Monitoring AWS Glue using Amazon CloudWatch metrics - AWS Glue

Monitoring AWS Glue using Amazon CloudWatch metrics

You can profile and monitor AWS Glue operations using AWS Glue job profiler. It collects and processes raw data from AWS Glue jobs into readable, near real-time metrics stored in Amazon CloudWatch. These statistics are retained and aggregated in CloudWatch so that you can access historical information for a better perspective on how your application is performing.

Note

You may incur additional charges when you enable job metrics and CloudWatch custom metrics are created. For more information, see Amazon CloudWatch pricing .

AWS Glue metrics overview

When you interact with AWS Glue, it sends metrics to CloudWatch. You can view these metrics using the AWS Glue console (the preferred method), the CloudWatch console dashboard, or the AWS Command Line Interface (AWS CLI).

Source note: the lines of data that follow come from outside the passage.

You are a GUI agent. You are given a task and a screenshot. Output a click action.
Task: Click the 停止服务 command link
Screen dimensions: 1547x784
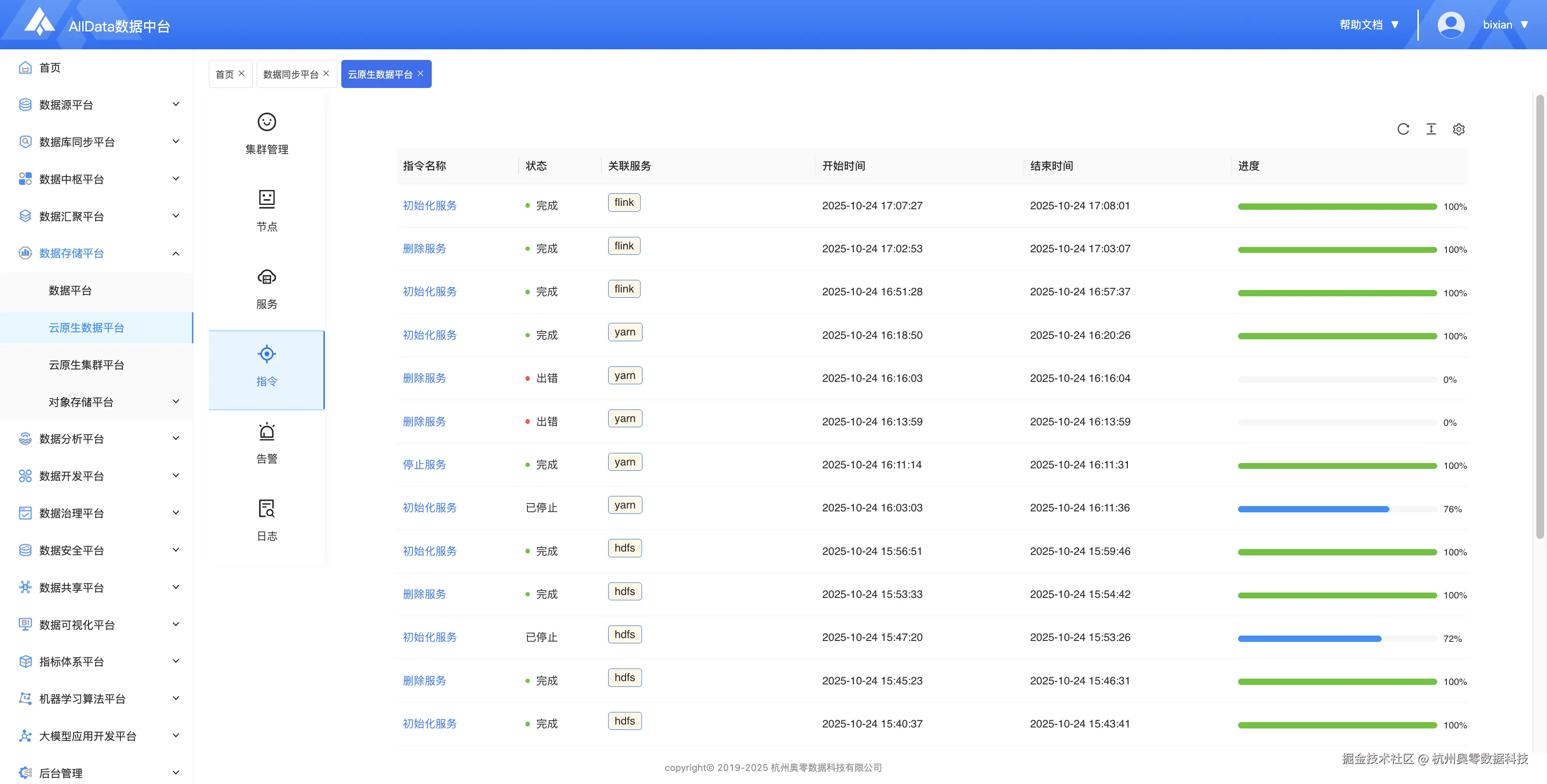pyautogui.click(x=424, y=465)
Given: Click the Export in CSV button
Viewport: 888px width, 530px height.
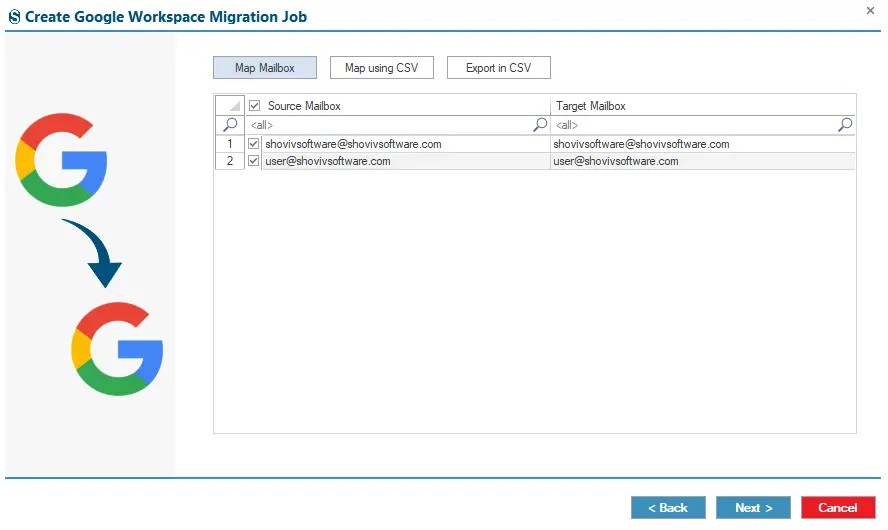Looking at the screenshot, I should click(498, 67).
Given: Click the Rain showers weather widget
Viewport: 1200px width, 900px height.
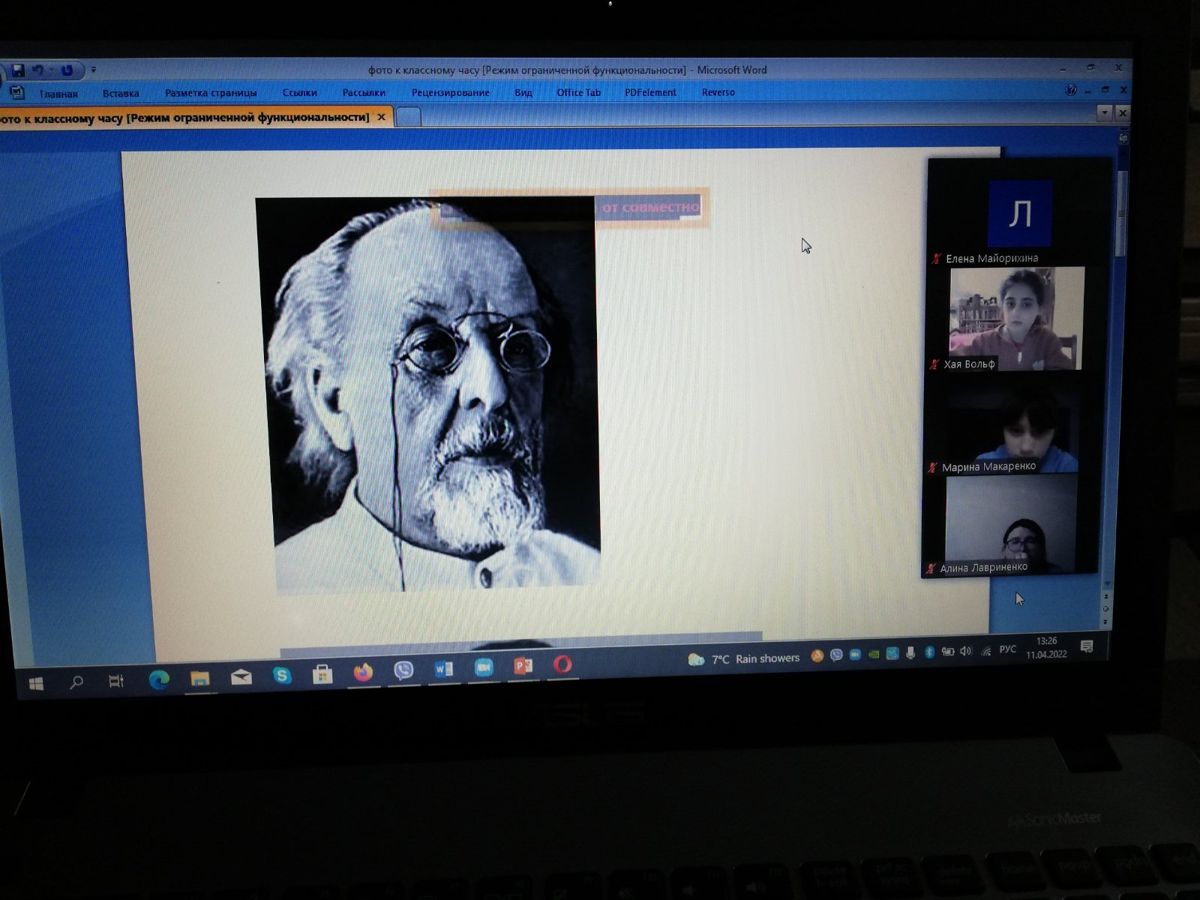Looking at the screenshot, I should pyautogui.click(x=745, y=659).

To view metrics using the AWS Glue console dashboard

You can view summary or detailed graphs of metrics for a job, or detailed graphs for a job run.

  1. Sign in to the AWS Management Console and open the AWS Glue console at https://console.aws.amazon.com/glue/.

  2. In the navigation pane, choose Job run monitoring.

  3. In Job runs choose Actions to stop a job that is currently running, view a job, or rewind job bookmark.

  4. Select a job, then choose View run details to view additional information about the job run.

To view metrics using the CloudWatch console dashboard

Metrics are grouped first by the service namespace, and then by the various dimension combinations within each namespace.

  1. Open the CloudWatch console at https://console.aws.amazon.com/cloudwatch/.

  2. In the navigation pane, choose Metrics.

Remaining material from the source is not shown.